It is a widely accepted fact now that declining fish populations and policies that favor large operations threaten small fisheries.
These small, artisanal and subsistence fisheries generate about one-third to one-half of the total global catch that is used for direct human consumption, as assessed by catch reconstructions for all maritime countries of the world. (Industrial fisheries discard 10% of their catch and send another 30% to be processed as animal feed.)
This film talks about dwindling fish populations as large-scale industrial vessels move in and take “all the fish”.
As fisheries becomes more and more lucrative, the industry has been monopolized by large-scale factory ships. These not only encroach upon the fishing grounds of traditional/small fisheries, but also use technology to grab enormous hauls, practice offseason fishing, as well as discard tremendous quantities of ‘bycatch’ back into the sea as waste.

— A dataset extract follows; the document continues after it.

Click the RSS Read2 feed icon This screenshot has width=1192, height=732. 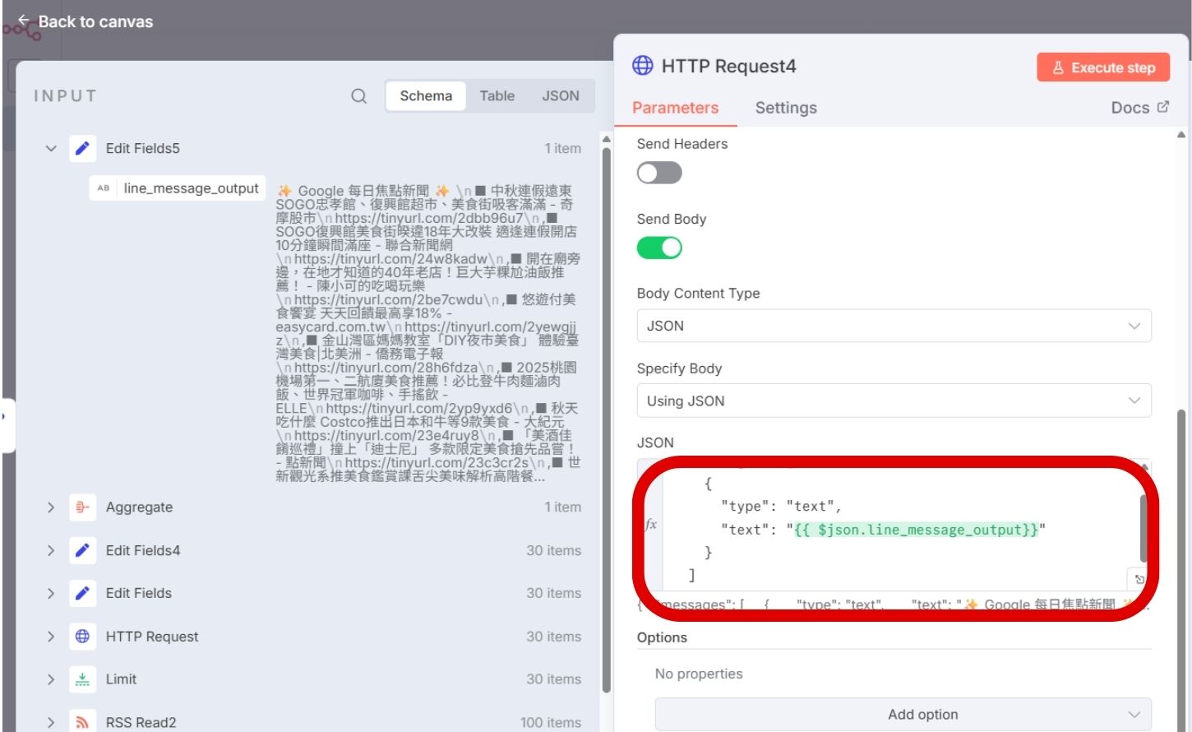(82, 722)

On the other hand are the shore-seine fishermen of this story who use their bare hands to work the rope, relying not on technology but on human judgment and capacity, giving a fair chance to the fish to thrive and maintain the balance of the food cycle.
The shore-seine fisherman stands in sharp contrast with his counterpart, the Eater, who represents urban food consumption and its grim descent into a zone where food is entertainment for the bored and lonely urban human.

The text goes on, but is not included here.